One of the things that I realized about the show as I got older was just how silly it was that the doctors seemed to be completely and thoroughly cross-trained and Board-certified in every possible specialty of medicine imaginable, so long as the plot would allow that doctor to continue on the scene. So, you’d have a “world-renowned neuro-surgeon” who would suddenly announce in the elevator shaft that he was also a trained orthopedic surgeon who could perform a highly complex arm amputation when another character’s arm got lodged in the elevator. Weeks later that same doctor is wooing a single mother with his newly-polished pediatric skills as he examines her sick child on the soccer field.

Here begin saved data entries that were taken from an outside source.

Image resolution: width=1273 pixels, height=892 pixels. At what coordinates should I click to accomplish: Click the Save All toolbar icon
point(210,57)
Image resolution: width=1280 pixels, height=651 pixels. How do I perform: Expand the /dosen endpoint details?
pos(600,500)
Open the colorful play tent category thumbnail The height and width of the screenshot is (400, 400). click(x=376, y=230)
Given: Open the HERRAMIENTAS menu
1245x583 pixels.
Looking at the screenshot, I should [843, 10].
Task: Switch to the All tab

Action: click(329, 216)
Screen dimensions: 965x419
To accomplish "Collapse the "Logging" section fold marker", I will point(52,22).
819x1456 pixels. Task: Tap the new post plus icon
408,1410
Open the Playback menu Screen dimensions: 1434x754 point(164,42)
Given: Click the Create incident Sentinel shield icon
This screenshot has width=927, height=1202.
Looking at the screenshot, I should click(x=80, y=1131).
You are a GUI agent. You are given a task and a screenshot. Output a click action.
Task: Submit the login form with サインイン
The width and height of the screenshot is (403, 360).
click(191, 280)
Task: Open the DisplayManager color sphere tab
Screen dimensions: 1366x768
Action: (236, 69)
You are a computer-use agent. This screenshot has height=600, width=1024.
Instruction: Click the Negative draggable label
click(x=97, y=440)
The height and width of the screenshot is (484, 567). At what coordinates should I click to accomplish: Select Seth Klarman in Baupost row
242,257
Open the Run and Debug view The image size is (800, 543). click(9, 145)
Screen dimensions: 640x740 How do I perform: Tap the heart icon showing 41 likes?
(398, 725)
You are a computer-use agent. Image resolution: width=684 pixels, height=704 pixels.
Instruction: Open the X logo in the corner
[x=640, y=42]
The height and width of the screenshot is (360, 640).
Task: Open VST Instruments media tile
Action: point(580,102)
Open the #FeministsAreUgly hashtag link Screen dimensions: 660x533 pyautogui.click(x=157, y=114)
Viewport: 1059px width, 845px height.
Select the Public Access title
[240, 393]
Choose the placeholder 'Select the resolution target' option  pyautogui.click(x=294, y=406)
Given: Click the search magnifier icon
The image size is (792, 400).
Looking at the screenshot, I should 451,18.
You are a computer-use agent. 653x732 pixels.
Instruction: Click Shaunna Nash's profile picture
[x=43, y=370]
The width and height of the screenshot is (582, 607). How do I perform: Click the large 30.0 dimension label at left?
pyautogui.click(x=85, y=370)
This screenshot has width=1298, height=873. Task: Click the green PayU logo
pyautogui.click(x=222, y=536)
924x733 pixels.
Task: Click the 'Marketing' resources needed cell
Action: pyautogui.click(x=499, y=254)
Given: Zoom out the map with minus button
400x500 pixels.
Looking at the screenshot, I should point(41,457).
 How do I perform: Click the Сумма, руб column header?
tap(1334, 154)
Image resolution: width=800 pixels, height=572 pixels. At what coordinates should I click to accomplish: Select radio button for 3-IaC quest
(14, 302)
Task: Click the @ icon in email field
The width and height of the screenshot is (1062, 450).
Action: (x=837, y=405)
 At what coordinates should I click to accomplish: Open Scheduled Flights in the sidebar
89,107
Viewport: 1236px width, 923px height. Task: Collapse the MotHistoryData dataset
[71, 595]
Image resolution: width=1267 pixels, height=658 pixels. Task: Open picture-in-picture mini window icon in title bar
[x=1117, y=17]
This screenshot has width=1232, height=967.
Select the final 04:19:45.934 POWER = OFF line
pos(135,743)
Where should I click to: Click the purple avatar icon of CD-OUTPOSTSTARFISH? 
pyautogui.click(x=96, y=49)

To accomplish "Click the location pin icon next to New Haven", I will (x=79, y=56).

Even at 15 I knew this was pretty ridiculous.
So, here I am many years later, and suddenly I feel like I’m hearing the same crap. Now, we all know that when an IEP meeting is convening, you’re going to get those people who wear ”more than one hat” as they try to make sure that the IEP Team has the required members under federal law. That’s one thing. But when that crosses the line to one person on the team assuming all roles that come up, it is no longer funny.
As in: you have a Social Worker at the IEP Meeting. She notes that she has been working with the student in a social skills group which meets for 30 minutes weekly. The Parent raises a concern about behavior. Suddenly, the social worker is explaining how she has a “concentration” in behavior, and has been working with the kids in the group on this very issue. Next, the Parent notes that they feel a speech pathologist should be providing intervention in pragmatic language. Before you know it, the chameleon Social Worker is talking about how “closely I work with the speech pathologist” and is touting the language pragmatics program she’s utilizing in the group. When the parent later mentions that he feels that sensory issues are impacting the child and affecting behavior, the VERY SAME Social Worker mentions the “regular consultation” which takes place with the Occupational Therapist.
So, if we understand this correctly, the 1/2 hour per week of social skills with the Social Worker has now been simultaneously presented as social skills training, AND a behavior intervention program AND speech therapy AND occupational therapy?!
I understand that there are several professionals whose backgrounds can meet multiple needs…but when our special education and related service providers start to sound like a soap opera doctors, then we’ve got problems.
Heck, the Soap Opera Doctor might be common enough to make my list of Unseemly IEP Team Members!